Supplied entries:
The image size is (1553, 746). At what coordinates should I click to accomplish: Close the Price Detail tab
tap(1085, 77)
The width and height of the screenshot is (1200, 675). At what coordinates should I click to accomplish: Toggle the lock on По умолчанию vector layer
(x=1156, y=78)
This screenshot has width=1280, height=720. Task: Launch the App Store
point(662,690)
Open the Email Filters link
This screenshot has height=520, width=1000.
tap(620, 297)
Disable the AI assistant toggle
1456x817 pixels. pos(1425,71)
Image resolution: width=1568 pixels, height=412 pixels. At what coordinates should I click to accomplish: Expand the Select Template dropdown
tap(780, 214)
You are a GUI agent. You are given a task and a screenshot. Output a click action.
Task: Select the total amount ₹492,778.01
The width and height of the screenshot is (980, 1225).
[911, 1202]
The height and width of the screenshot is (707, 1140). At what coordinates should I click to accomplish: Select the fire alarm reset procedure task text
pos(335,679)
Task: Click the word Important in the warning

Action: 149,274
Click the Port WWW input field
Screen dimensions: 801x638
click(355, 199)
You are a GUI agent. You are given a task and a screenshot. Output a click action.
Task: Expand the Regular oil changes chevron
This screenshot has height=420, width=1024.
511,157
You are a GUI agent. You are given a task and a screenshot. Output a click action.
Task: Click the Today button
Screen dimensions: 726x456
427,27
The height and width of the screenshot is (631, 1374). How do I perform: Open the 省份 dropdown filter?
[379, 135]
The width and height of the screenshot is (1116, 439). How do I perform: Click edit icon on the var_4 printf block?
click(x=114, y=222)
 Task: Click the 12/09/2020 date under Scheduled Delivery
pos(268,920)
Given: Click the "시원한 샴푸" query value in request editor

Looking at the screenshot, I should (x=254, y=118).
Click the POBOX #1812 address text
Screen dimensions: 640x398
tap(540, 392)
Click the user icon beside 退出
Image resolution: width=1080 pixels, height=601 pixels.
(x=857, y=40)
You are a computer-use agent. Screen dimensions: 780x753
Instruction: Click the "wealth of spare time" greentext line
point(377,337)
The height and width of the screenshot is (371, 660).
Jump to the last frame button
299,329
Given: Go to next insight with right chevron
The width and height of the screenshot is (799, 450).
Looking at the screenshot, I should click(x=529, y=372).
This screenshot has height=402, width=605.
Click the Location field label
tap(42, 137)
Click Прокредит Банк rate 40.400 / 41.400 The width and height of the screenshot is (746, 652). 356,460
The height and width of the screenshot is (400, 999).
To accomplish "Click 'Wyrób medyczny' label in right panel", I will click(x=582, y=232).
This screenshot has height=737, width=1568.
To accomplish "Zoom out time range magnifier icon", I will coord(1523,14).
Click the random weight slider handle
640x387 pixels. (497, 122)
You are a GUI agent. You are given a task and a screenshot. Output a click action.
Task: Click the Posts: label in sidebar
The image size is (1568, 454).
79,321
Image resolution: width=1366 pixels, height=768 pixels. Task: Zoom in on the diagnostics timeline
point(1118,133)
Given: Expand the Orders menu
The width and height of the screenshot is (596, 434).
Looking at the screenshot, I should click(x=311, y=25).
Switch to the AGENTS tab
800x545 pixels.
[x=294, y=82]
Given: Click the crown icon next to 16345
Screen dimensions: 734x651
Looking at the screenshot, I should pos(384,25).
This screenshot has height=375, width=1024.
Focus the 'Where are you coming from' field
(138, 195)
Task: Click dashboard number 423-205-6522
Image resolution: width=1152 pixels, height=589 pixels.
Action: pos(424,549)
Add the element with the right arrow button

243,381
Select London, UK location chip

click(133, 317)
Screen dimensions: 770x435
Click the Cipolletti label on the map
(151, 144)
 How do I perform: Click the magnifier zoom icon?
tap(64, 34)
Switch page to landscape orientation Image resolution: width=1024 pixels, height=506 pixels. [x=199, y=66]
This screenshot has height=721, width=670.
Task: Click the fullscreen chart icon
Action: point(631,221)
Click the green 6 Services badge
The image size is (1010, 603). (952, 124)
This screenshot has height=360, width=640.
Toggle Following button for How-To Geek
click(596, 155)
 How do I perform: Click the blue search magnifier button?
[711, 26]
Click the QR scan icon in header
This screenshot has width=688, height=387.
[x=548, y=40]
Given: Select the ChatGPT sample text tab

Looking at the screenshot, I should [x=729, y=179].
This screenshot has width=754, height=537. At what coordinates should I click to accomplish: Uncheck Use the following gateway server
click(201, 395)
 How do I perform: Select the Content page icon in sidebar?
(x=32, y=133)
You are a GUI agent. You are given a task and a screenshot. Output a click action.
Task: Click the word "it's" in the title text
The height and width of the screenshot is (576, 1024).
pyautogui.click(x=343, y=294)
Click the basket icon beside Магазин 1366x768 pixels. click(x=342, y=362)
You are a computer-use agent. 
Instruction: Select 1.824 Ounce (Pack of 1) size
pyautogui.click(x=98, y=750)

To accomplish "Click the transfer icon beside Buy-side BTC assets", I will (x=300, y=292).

Prompt: Reproduce exactly, and with no other material, the lines between those holding "Task: Click the Posts: label in sidebar" and "Given: Expand the Orders menu", inclusive.

Expected answer:
Task: Click the Posts: label in sidebar
The image size is (1568, 454).
79,321
Image resolution: width=1366 pixels, height=768 pixels. Task: Zoom in on the diagnostics timeline
point(1118,133)
Given: Expand the Orders menu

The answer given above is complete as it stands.